The problem: Below are some records; reproduce every one of them exactly.
=== Begin Enclosure ===
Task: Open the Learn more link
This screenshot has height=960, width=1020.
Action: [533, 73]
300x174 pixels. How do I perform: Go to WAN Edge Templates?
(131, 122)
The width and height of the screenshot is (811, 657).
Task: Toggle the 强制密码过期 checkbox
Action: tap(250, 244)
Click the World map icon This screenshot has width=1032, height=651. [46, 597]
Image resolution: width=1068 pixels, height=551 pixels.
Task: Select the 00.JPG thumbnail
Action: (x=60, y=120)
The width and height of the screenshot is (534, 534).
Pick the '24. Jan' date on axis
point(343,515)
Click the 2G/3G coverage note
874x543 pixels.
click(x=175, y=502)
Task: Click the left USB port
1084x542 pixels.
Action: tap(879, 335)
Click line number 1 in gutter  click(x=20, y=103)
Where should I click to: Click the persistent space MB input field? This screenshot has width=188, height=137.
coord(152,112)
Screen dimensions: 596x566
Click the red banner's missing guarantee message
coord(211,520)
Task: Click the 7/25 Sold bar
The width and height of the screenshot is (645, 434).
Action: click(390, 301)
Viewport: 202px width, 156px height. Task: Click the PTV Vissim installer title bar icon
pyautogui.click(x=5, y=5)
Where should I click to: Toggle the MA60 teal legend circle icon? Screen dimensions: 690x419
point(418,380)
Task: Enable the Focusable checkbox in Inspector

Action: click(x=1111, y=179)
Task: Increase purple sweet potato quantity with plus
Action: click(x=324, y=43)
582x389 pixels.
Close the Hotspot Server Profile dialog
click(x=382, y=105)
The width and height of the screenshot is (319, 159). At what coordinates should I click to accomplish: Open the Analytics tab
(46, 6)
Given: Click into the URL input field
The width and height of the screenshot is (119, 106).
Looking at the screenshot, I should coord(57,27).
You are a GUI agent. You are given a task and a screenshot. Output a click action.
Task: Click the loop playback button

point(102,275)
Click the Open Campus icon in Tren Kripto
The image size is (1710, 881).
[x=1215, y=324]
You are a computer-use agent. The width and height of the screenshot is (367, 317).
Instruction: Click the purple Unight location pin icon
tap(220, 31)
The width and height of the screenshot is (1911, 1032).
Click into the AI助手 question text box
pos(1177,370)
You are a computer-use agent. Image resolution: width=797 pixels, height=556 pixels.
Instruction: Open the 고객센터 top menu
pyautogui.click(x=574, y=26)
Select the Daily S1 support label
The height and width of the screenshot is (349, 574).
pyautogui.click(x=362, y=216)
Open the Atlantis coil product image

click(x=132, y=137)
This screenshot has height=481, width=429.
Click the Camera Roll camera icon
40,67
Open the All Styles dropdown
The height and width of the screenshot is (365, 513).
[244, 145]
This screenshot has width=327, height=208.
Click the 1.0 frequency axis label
=== End Enclosure ===
Response box:
Task: Open the Learn more link
This screenshot has height=960, width=1020.
Action: [533, 73]
300x174 pixels. How do I perform: Go to WAN Edge Templates?
(131, 122)
The width and height of the screenshot is (811, 657).
Task: Toggle the 强制密码过期 checkbox
Action: tap(250, 244)
Click the World map icon This screenshot has width=1032, height=651. [46, 597]
Image resolution: width=1068 pixels, height=551 pixels.
Task: Select the 00.JPG thumbnail
Action: (x=60, y=120)
The width and height of the screenshot is (534, 534).
Pick the '24. Jan' date on axis
point(343,515)
Click the 2G/3G coverage note
874x543 pixels.
click(x=175, y=502)
Task: Click the left USB port
1084x542 pixels.
Action: tap(879, 335)
Click line number 1 in gutter  click(x=20, y=103)
Where should I click to: Click the persistent space MB input field? This screenshot has width=188, height=137.
coord(152,112)
Screen dimensions: 596x566
Click the red banner's missing guarantee message
coord(211,520)
Task: Click the 7/25 Sold bar
The width and height of the screenshot is (645, 434).
Action: click(390, 301)
Viewport: 202px width, 156px height. Task: Click the PTV Vissim installer title bar icon
pyautogui.click(x=5, y=5)
Where should I click to: Toggle the MA60 teal legend circle icon? Screen dimensions: 690x419
point(418,380)
Task: Enable the Focusable checkbox in Inspector

Action: click(x=1111, y=179)
Task: Increase purple sweet potato quantity with plus
Action: click(x=324, y=43)
582x389 pixels.
Close the Hotspot Server Profile dialog
click(x=382, y=105)
The width and height of the screenshot is (319, 159). At what coordinates should I click to accomplish: Open the Analytics tab
(46, 6)
Given: Click into the URL input field
The width and height of the screenshot is (119, 106).
Looking at the screenshot, I should coord(57,27).
You are a GUI agent. You are given a task and a screenshot. Output a click action.
Task: Click the loop playback button

point(102,275)
Click the Open Campus icon in Tren Kripto
The image size is (1710, 881).
[x=1215, y=324]
You are a computer-use agent. The width and height of the screenshot is (367, 317).
Instruction: Click the purple Unight location pin icon
tap(220, 31)
The width and height of the screenshot is (1911, 1032).
Click into the AI助手 question text box
pos(1177,370)
You are a computer-use agent. Image resolution: width=797 pixels, height=556 pixels.
Instruction: Open the 고객센터 top menu
pyautogui.click(x=574, y=26)
Select the Daily S1 support label
The height and width of the screenshot is (349, 574).
pyautogui.click(x=362, y=216)
Open the Atlantis coil product image

click(x=132, y=137)
This screenshot has height=481, width=429.
Click the Camera Roll camera icon
40,67
Open the All Styles dropdown
The height and width of the screenshot is (365, 513).
[244, 145]
This screenshot has width=327, height=208.
Click the 1.0 frequency axis label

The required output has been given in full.